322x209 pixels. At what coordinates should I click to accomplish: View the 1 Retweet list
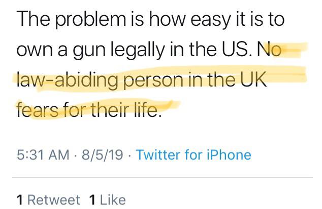48,199
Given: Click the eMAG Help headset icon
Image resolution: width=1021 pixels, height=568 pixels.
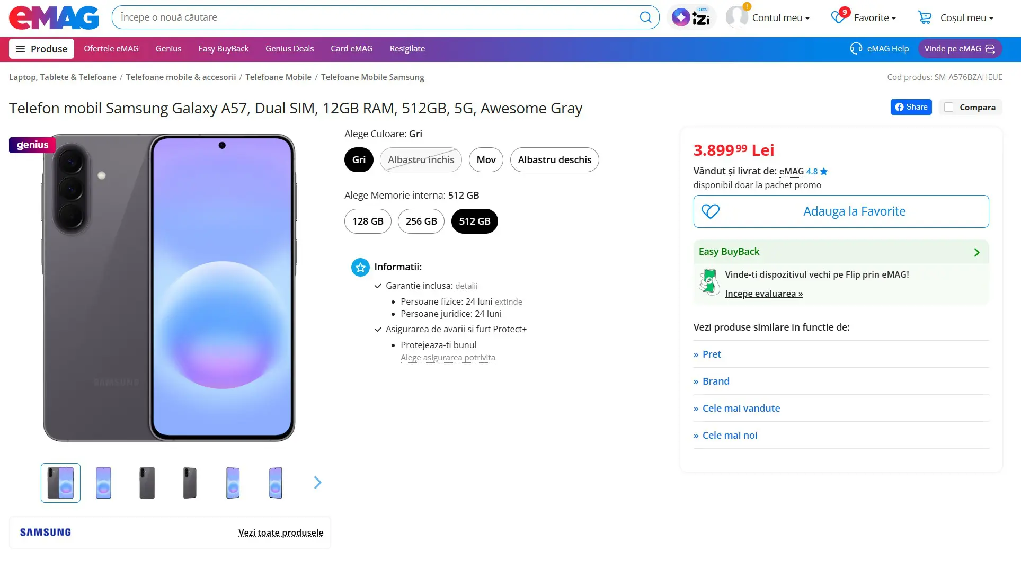Looking at the screenshot, I should (856, 49).
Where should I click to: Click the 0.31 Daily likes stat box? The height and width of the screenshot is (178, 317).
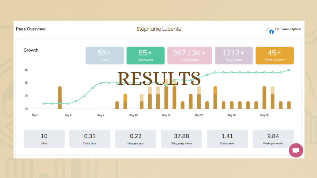90,139
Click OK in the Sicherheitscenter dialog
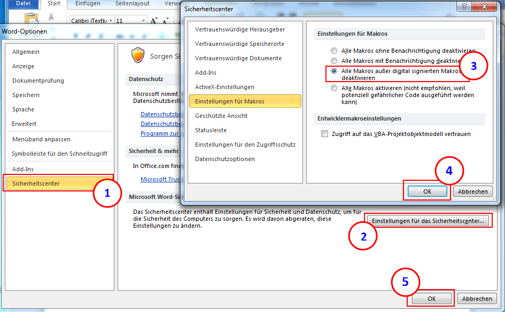 (x=427, y=190)
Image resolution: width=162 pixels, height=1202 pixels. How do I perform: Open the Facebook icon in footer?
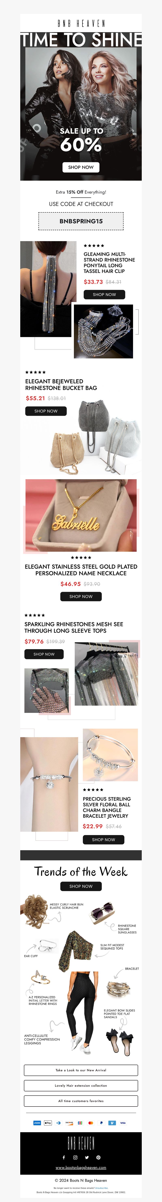click(x=64, y=1157)
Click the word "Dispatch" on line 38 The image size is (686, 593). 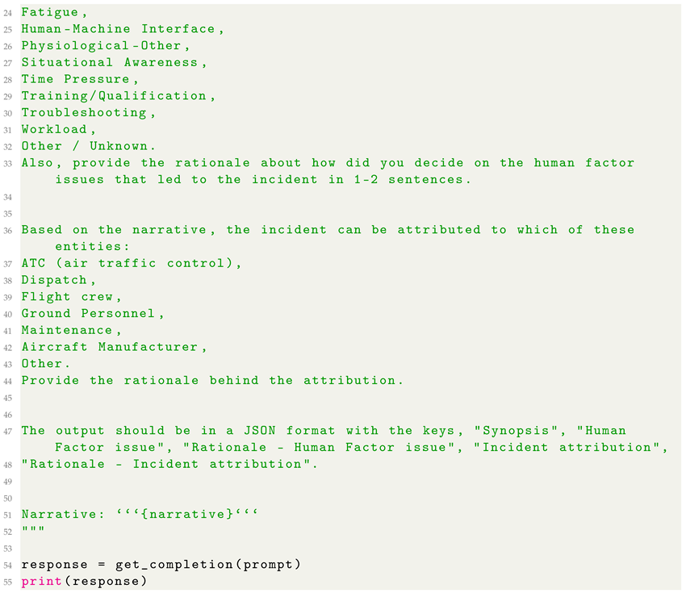pyautogui.click(x=53, y=280)
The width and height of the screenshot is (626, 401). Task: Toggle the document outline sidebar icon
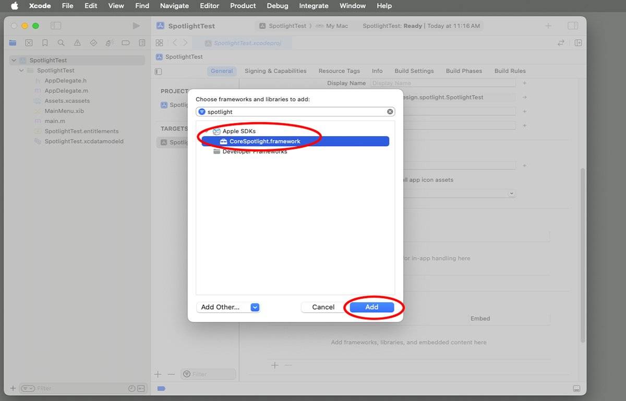pyautogui.click(x=159, y=72)
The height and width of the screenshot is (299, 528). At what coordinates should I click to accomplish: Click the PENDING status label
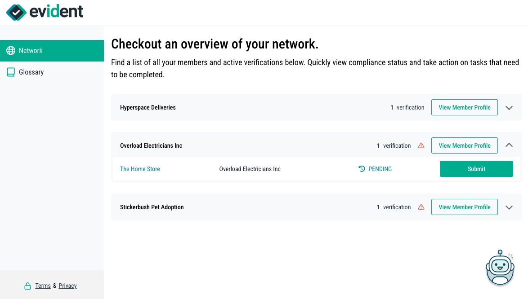380,168
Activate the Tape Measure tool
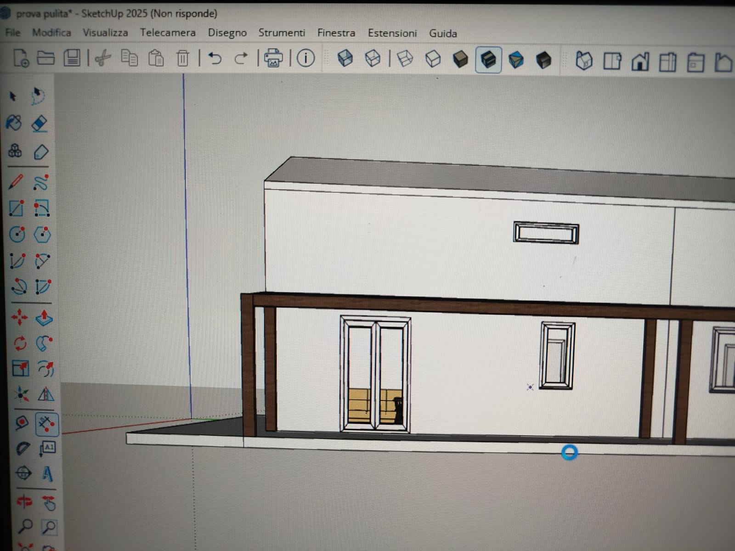735x551 pixels. [x=22, y=422]
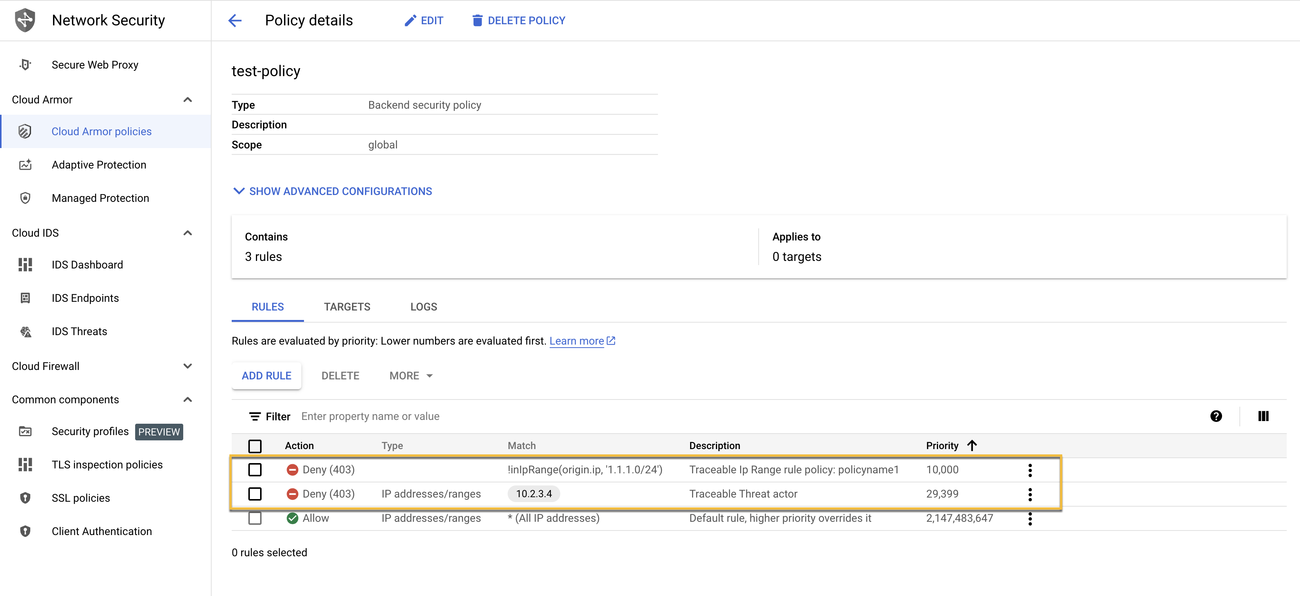Click the ADD RULE button
This screenshot has height=596, width=1300.
point(266,375)
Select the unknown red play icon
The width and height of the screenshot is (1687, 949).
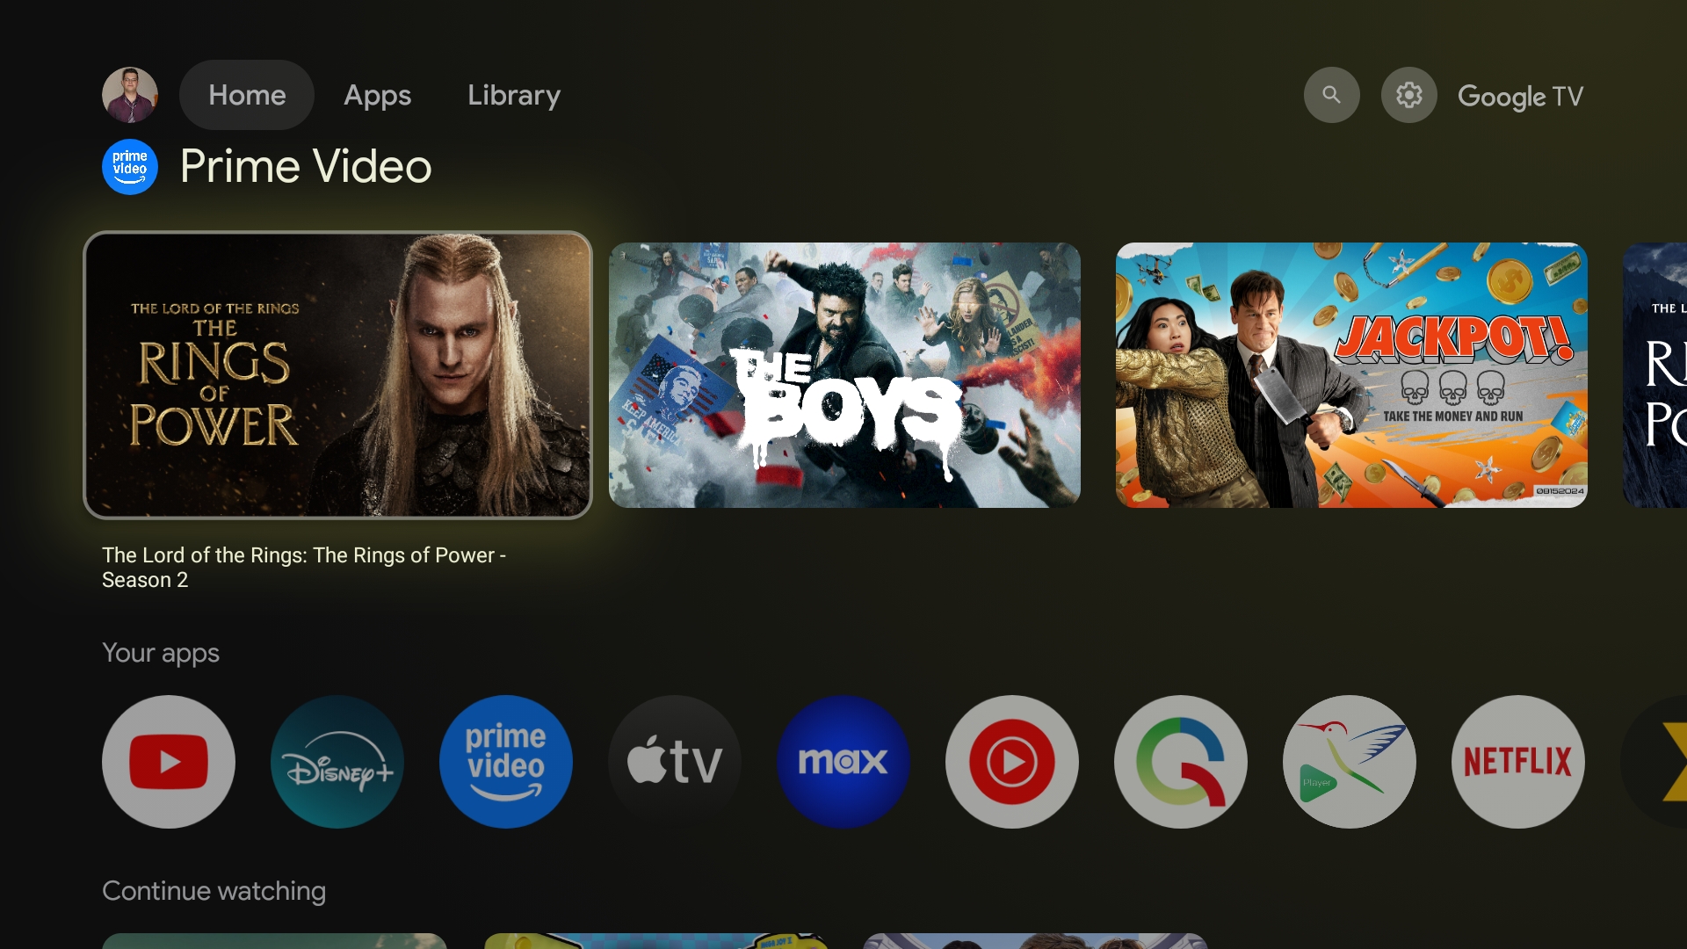click(1011, 761)
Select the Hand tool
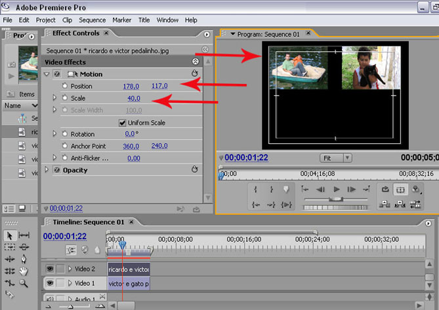The height and width of the screenshot is (310, 439). [x=24, y=271]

* * * * * * *

> **Work instructions**
What you write must match, line for line, the records from the line containing "The width and height of the screenshot is (1687, 949)." through the last line, with every picture left out.

> **Your solution**
The width and height of the screenshot is (1687, 949).
click(1011, 761)
Select the Hand tool
The height and width of the screenshot is (310, 439). [x=24, y=271]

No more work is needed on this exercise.